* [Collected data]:
↓↓↓

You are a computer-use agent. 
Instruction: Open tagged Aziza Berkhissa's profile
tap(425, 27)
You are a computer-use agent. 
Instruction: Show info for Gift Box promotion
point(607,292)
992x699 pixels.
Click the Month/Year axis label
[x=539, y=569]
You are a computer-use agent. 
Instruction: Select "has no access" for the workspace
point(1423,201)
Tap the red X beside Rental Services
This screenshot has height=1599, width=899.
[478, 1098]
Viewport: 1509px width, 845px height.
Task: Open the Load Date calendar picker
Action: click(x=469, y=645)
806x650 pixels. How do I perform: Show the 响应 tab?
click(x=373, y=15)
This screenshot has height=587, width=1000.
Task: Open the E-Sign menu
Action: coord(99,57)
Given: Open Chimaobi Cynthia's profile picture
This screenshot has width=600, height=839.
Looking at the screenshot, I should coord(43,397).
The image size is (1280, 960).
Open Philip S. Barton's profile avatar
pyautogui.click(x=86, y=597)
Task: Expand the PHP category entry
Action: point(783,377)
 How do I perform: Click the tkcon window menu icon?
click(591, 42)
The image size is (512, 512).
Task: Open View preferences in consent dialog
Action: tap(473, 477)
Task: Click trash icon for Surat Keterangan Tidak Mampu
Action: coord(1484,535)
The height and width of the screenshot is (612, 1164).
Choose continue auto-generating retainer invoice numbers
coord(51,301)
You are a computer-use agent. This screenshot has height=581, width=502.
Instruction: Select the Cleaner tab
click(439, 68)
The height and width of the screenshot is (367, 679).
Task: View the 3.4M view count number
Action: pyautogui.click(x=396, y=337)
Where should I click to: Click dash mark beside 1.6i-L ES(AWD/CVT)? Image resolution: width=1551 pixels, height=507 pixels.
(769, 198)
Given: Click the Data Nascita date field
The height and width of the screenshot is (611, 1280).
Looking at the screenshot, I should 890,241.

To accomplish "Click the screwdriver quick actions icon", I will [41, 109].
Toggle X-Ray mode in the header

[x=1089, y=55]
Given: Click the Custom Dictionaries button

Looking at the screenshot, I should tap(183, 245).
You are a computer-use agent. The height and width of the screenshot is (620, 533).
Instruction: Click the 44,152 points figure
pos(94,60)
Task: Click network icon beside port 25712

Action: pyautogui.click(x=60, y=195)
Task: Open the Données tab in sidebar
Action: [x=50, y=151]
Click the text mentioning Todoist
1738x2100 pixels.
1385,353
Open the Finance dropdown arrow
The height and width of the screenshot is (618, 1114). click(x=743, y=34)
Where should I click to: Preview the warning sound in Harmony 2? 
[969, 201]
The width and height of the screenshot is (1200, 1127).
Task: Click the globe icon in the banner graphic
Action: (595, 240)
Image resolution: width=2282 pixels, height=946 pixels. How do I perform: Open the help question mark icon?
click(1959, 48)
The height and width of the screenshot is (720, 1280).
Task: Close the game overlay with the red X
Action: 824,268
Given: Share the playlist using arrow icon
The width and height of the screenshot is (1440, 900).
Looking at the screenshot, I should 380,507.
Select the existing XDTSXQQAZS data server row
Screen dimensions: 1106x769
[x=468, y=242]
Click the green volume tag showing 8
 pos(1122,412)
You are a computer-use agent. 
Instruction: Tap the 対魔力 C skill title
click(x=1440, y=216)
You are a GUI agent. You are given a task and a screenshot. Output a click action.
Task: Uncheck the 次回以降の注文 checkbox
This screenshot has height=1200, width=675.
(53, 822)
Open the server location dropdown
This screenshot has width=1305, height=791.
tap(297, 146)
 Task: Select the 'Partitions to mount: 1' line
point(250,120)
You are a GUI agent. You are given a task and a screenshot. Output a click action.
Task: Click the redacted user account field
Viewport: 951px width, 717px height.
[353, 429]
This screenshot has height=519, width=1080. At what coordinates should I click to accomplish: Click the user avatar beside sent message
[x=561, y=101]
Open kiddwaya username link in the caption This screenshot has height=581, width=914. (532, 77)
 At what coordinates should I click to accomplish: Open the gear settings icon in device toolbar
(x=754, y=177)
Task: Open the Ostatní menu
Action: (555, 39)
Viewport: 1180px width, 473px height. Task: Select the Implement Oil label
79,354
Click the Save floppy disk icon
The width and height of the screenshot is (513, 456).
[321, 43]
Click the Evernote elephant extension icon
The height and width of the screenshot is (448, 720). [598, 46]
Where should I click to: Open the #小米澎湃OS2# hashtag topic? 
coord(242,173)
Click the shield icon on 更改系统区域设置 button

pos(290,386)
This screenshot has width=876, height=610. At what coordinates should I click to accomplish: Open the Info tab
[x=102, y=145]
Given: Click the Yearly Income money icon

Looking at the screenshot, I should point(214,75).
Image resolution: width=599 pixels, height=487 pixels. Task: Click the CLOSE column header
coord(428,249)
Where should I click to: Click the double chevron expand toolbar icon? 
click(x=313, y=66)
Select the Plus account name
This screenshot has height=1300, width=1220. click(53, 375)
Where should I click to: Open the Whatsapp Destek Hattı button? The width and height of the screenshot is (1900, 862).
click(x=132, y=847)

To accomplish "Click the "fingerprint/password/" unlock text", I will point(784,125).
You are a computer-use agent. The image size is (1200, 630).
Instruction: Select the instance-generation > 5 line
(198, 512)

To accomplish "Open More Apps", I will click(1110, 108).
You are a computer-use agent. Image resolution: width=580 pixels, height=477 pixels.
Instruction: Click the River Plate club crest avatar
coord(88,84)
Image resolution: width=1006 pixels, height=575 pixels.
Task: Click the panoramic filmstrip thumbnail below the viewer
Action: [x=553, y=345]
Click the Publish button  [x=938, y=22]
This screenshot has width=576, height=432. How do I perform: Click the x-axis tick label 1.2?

↑↑↑

* [WHAT TO PRODUCE]:
Copy out every line above where "field" is present.

* [ANSWER FOR THIS EXERCISE]:
Given: Click the Data Nascita date field
Task: Click the redacted user account field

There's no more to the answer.